I think one of the fundamental blocks most people struggle with is the desire to be a selfless person; and yet as a result of obligation, guilt and expectations, we lose the honesty of our “yes” and our “no”, and thus become selfish because the meaning of our desires and our words have lost their power.
I know for me, that when I am in relationship with people, I hear all the conditioning of my childhood – the idealised expectations of what a healthy and good relationship is, and somehow in that quagmire of my thinking, I find more often than I like the sad truth that when I say “yes” to a particular request, there is a truth that is lacking from it. When I say “yes” and I actually mean “no” what is triggered within me is this secret desire to have my needs met, not from a holy place but rather from a fearful place.
I’m not sure if I can fully explain this, but I’ll try.
Whenever I say “yes” from the energy of obligation, fear or some ideal around a commitment that I made, but I actually mean “no” as I have no desire to do that thing, I steal something from myself and give nothing of substance to the other person as truth is lacking in what I do. It might appear good, but it’s not. Somehow I erode that which is most holy in me – my identity.
There must be some place in me where I believe that were I to say “no” to a request and mean it, that somehow the person I say “no” to would not be able to honour my truth, nor receive the love I have for them even when I say “no”. And so my “yes” in that moment is actually selfish, and selfishness begets more selfishness. I want them to feel loved, and I want to control that. I want them to feel honoured, and I want to control that. I want them to feel valued, and I want to control that. The “control desire” is by its very nature selfish. The truth is how people feel about me or perceive me to be is completely beyond my control. And every time I keep my truth from that person, I am deciding two things: 1) I know what that person is thinking, and 2) I believe that it would not be good of me. There is no rest in this assumption. And you know what they say about assumptions…it makes an ass out of you and me. The effect is I am cloistered off behind an ideal version of who I am. In many ways I am alone, even when people are in amazingly close proximity.

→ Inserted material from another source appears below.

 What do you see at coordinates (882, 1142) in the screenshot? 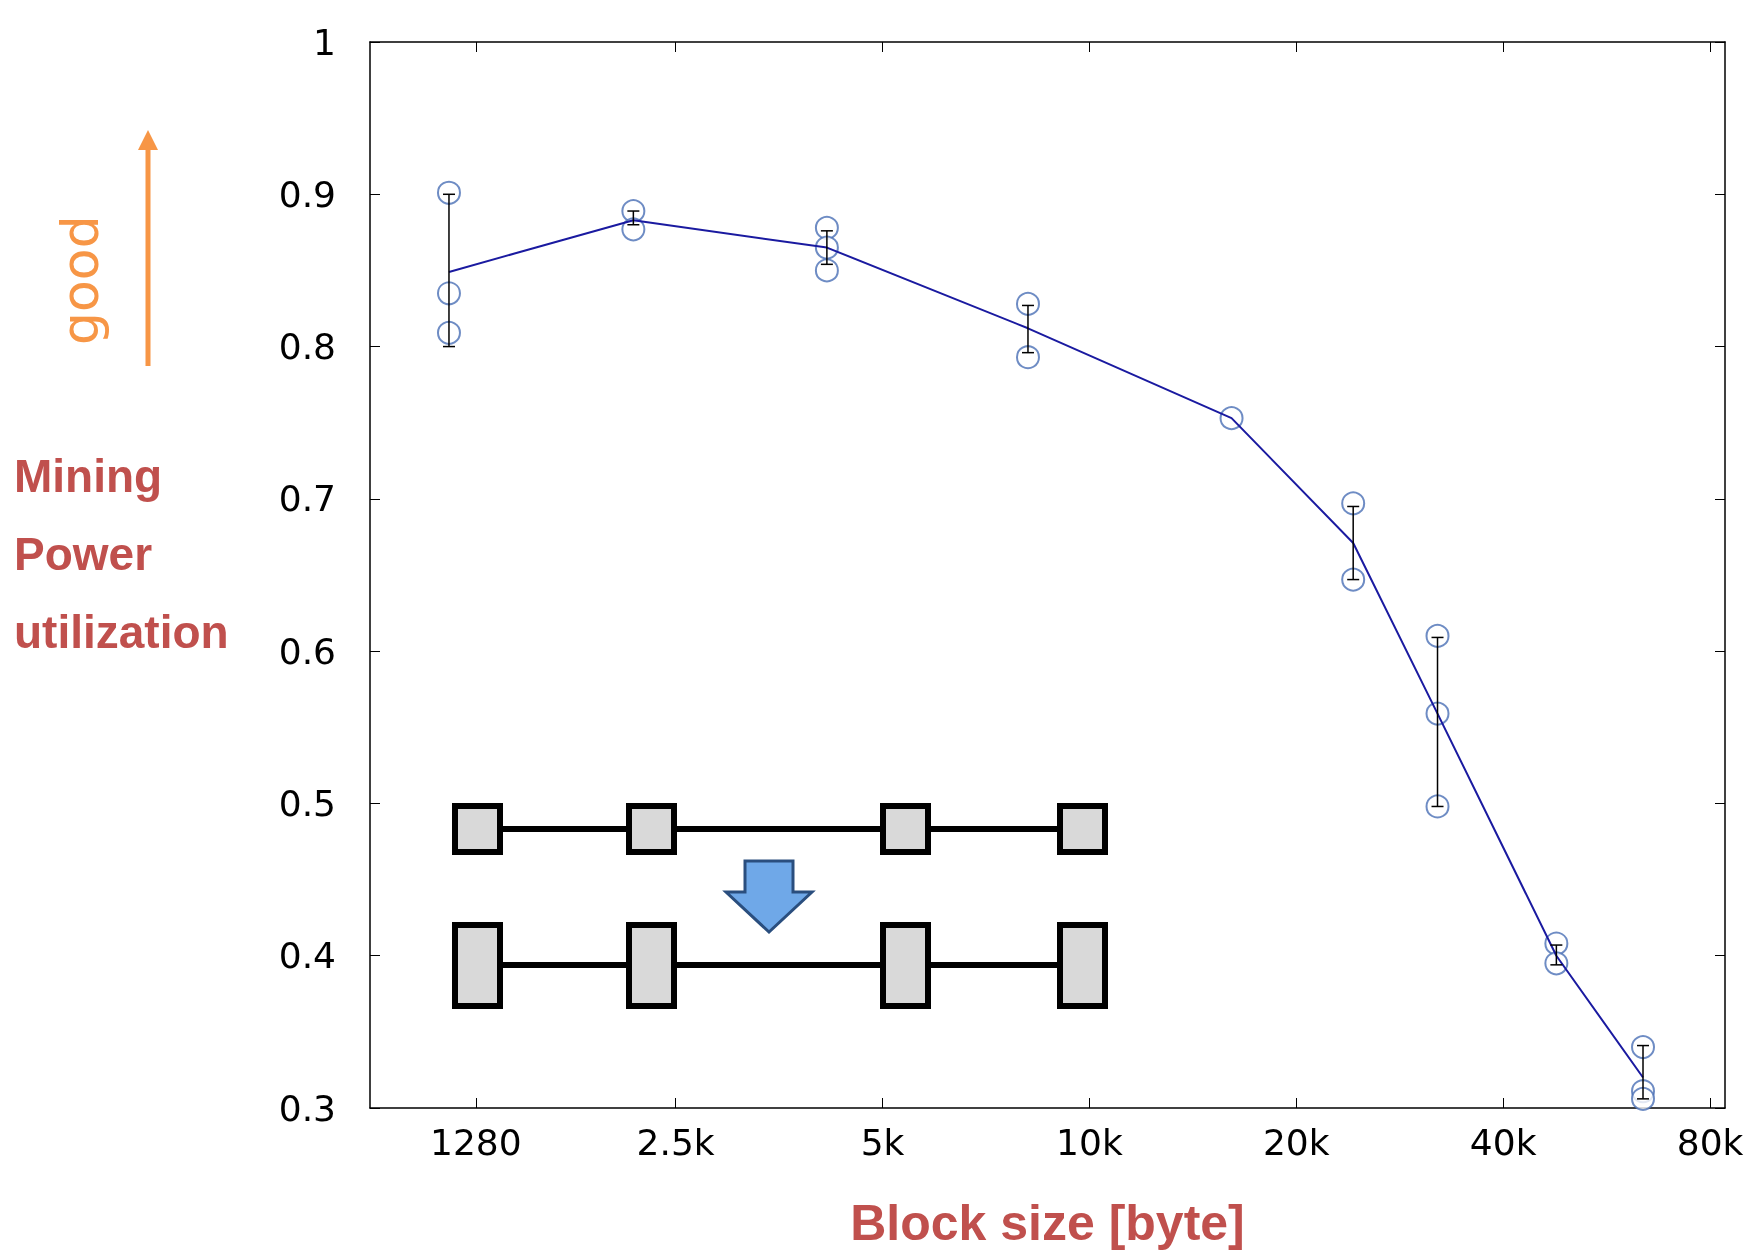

In this writing I’m not talking about not being nice. I am actually trying to communicate that you can trust that you are a nice person. But your fear of not being kind ironically brings you into submission of obligation and perpetuates the cycle of isolation. Obligation is an energy that creates selfishness in people that are intended to be free because it is a form of imprisonment.
There is a beauty in responsibility because it is a choice. There is no beauty in obligation because it is an imposition. We impose it upon ourselves because of our conditioning and our fears. It is, by its very nature, a burden. What I am talking about here is fundamentally the bedrock of your honesty. It is the acting out of your assessment of your value, and others’ values, to always offer the vulnerability of your truth. It all begins with what you say “yes” to and what you say “no” to. Do you mean what you say from that place of love and freedom to be who you are as a gift to others?